Ricardo Jaramillo
Brown UniversityRicardo Jaramillo, a sophomore at Brown University intending to double- concentrate in Ethnic and Education Studies, is a student leader and activist engaged in immigrant and refugee education and men's health. As a student co-coordinator of Brown Refugee Youth Tutoring and Enrichment (BRYTE), Ricardo co-leads the largest community service program on campus, working with 130 pairs of undergraduate tutors and refugee tutees. He has re-imagined BRYTE by recruiting a tutoring class with the most people of color in the program's history; creating an Advisory Board comprised entirely of high-school students who are former members of the program; and building an online curriculum-sharing platform for tutors. Last summer, as a teaching fellow and the writing department head for the Breakthrough Collaborative in Philadelphia, Ricardo developed and adapted curriculum on race, gender, immigration and power in America. Ricardo is also a co-founder of the Men's Story Project at Brown, which provides male-identifying Brown students with spaces to reflect on the roles of masculinity and patriarchy. In addition to his remarkable leadership abilities, Ricardo possesses an unflinching commitment to providing literacy and dignity to marginalized people and an abiding belief in the power of love.
Personal Statement
In the Brown Refugee Youth Tutoring and Enrichment (BRYTE) program, the largest community service program at Brown that I co-coordinate along with five other students, we have a Feminist leadership structure. In my mind, our choice to do so is our rejection of the idea that an organization or a movement needs a sole male figure at its center. We center our work around the labor that our students, our volunteers, and our coordinators do together-honest difficult work rooted in our belief in the humanity of our students. While I am honored to be considered for this fellowship, I want to acknowledge the labor of my colleagues, many Women of Color, who struggle with me to work toward a common vision of the liberation of individuals and communities.
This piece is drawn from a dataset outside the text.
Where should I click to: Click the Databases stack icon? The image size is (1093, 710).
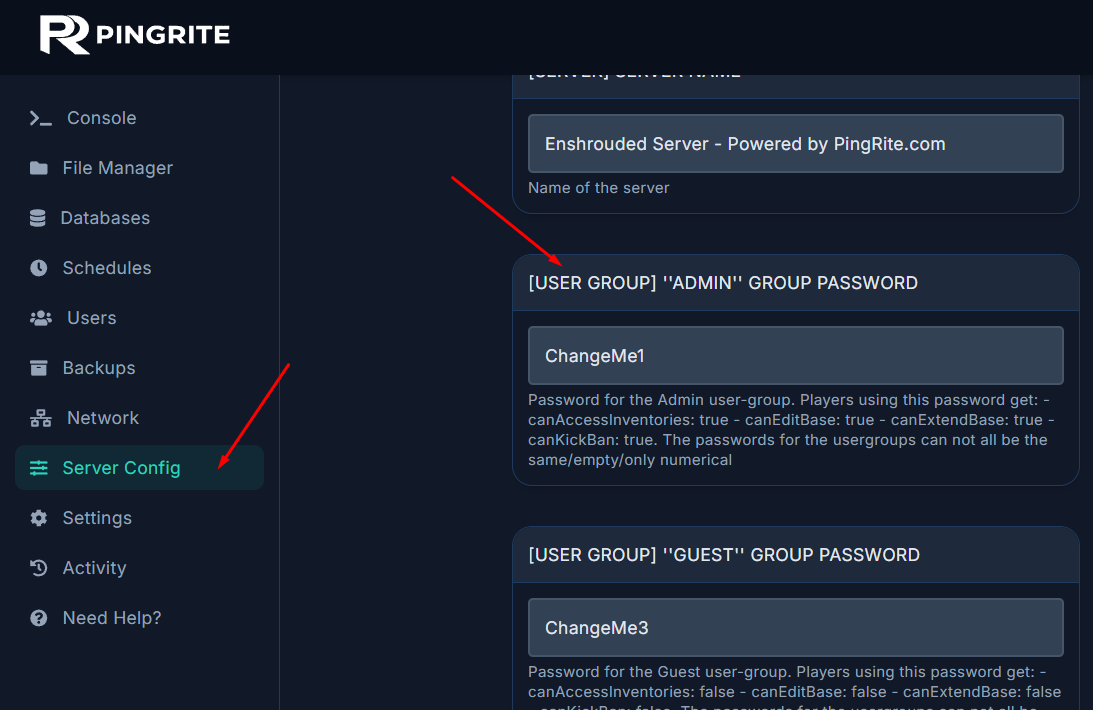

I have always rooted my work in the radical love that I have cultivated for others and the world. While this intention is not original, it bears unique significance amidst a vast array of service groups that organize themselves in ways that perpetuate the very problems they set out to fight.
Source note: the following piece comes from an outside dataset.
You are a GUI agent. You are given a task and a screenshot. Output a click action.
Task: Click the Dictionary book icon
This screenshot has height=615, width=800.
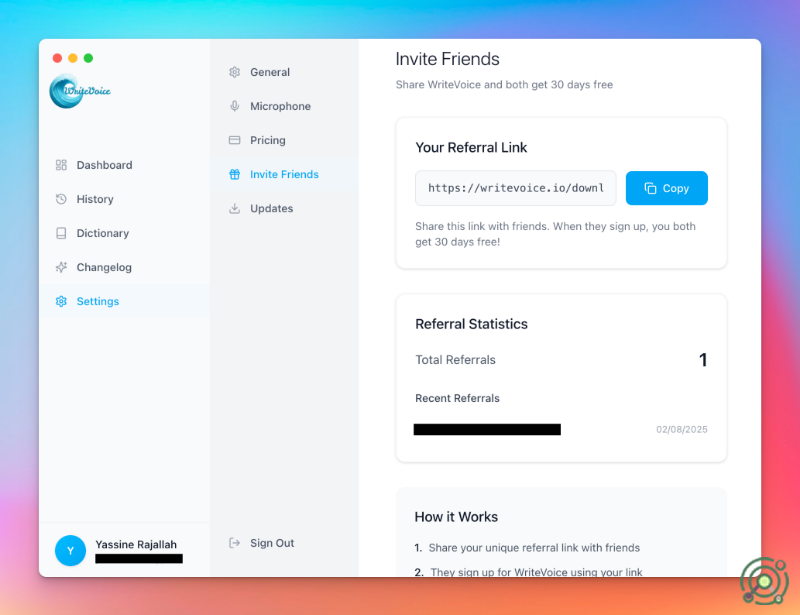coord(61,233)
I have worked with over a hundred young students, particularly many young men of color who come from immigrant backgrounds. Recently, I have expanded my service work to my own campus, helping facilitate spaces for male-identifying Brown students to reflect on patriarchy and Feminist thought in their lives. I would use this fellowship as a platform to cultivate my skills and beliefs, while advocating for what I already know to be true: community service work must be political work centered on the liberation of marginalized peoples, structured in ways that give power to the least of those.